Читать книгу «Оды и некрологи» онлайн полностью📖 — Бориса Минаева — MyBook.
image
cover




Начало 80-х, весна. Я, полуприхипленная студентка филфака, – пишет, например, Елена Брагинская, – отправилась с «цивильными», непродвинутыми однокурсницами в Вильнюс, а Вильнюс, он вообще много значит в моей жизни, у папы была вторая жена (после моей мамы) примерно моего возраста из Вильнюса, недолго, но официально, мы тогда плясали рок-н-ролл на их свадьбе… Впрочем, это было сильно после, в конце 80-х, но я уже тогда как-то предчувствовала…

Казюкас проникал глубоко внутрь, непонятно каким образом. Он манил, обещал другую жизнь, и не только детям, но и отцам. Это какая-то проговорка, не до конца понятная, но важная.

…Однокурсницам мои детоцветовнические искания были по барабану, но я тут же обнаружила братьев по разуму. Повсюду. Бледные тени в капюшонах на хайрах (одни голимые профили, как говорил знакомый уголовник) бродили гуськом по улицам, нисколько не удивляя привычных к этим вереницам прибалтов: хоть и цвел еще совок, но Казюкас-то был не первый.

Брагинская снова возвращается к тому, что Казюкас как магнитом притягивал к себе хиппи со всего Советского Союза. Далее небольшая вставная новелла.

Я вспомнила, что с двумя продвинутыми подругами, прихипленными поболее моего, где-то на две трети практически, я договорилась встретиться возле памятника Ленину.

О, этот памятник Ленину в Вильнюсе!
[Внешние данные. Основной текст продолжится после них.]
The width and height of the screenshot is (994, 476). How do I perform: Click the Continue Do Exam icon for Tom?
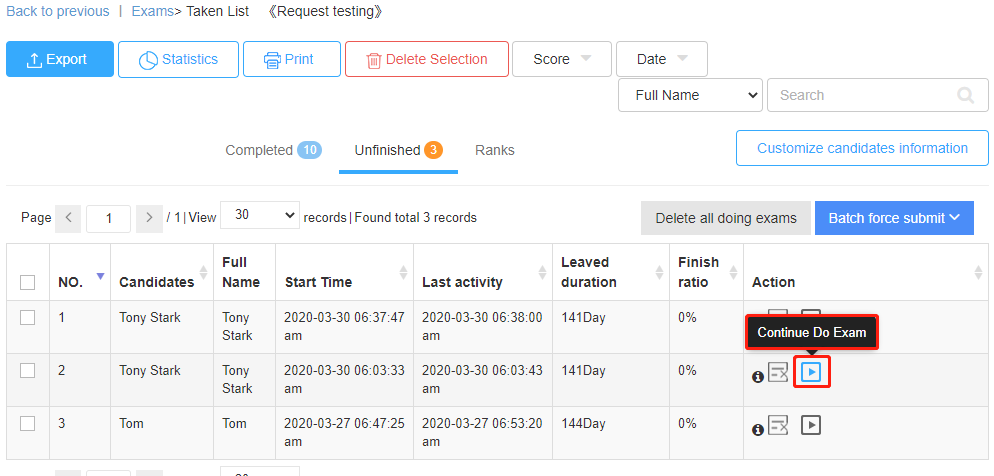point(812,425)
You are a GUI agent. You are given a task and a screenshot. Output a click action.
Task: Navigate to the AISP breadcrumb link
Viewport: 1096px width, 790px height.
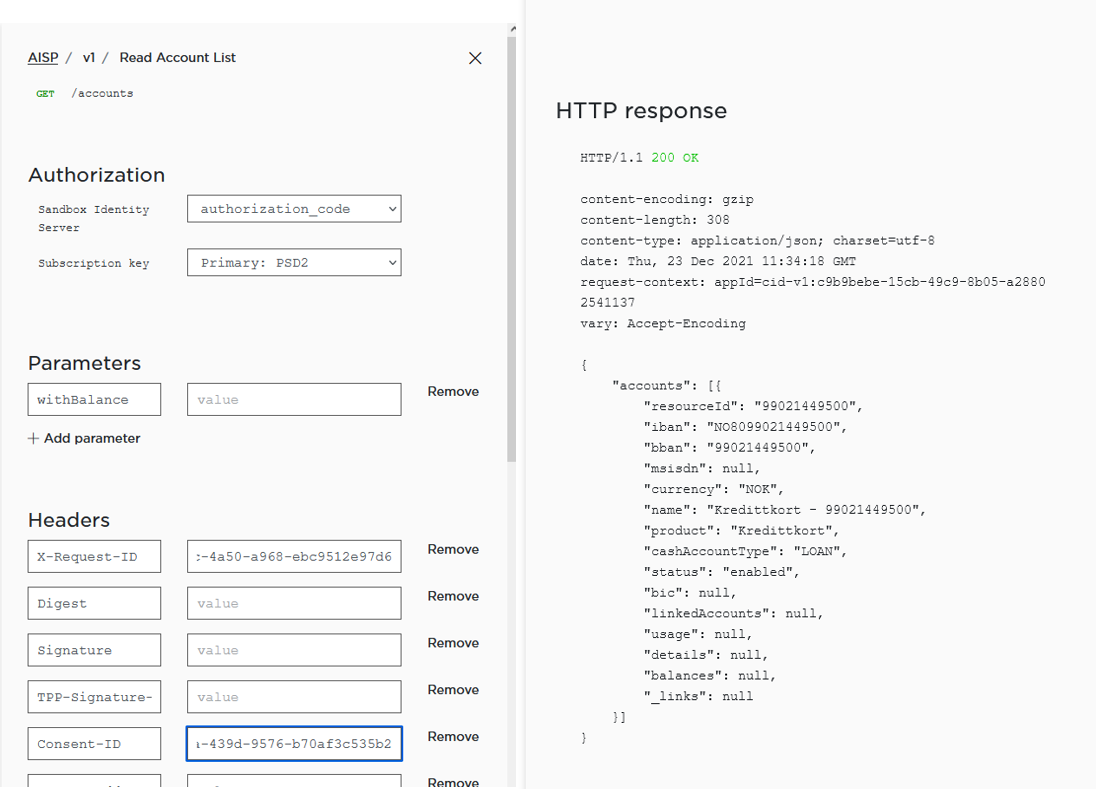coord(43,57)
Легенда о котах и ведре валерьянки жива в моем сердце до сих пор. Евреи города Вильнюса, гласит она, вылили на памятник в районе чресел ведро валерьянки, и наутро все коты города Вильнюса были там.
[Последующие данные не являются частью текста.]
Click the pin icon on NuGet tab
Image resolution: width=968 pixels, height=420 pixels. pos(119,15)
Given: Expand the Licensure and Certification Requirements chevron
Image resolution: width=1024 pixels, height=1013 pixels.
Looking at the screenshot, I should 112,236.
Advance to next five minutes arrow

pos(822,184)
А тут – холодный март (8-е число, как потом выяснилось в ходе задержания – я-то тогда искала истину, любила бхартму, хоть и не знала, что это такое, и все эти ваши числа календаря игнорировала). Заснеженная площадь Ленина. Ни одного человека. И я начала ждать, так преданно и долго, как может ждать друзей юный человек в другом городе в эпоху до изобретения мобильной связи. Так ждала я, пока не начало смеркаться, и тут в голову пришла замечательная мысль: просто так уйти нехорошо, а уйти очень хочется. Надо оставить им послание. Вытоптать на снегу.

К счастью, обеих подруг звали Аня. Это сократило текст послания. Но в процессе вытаптывания восклицательного знака после обращения “Ани!” я услышала скрип сапог по снегу и негромкое “Пройдемте”. Не исключено, что это предложение было сделано по-литовски, но я как-то все равно поняла.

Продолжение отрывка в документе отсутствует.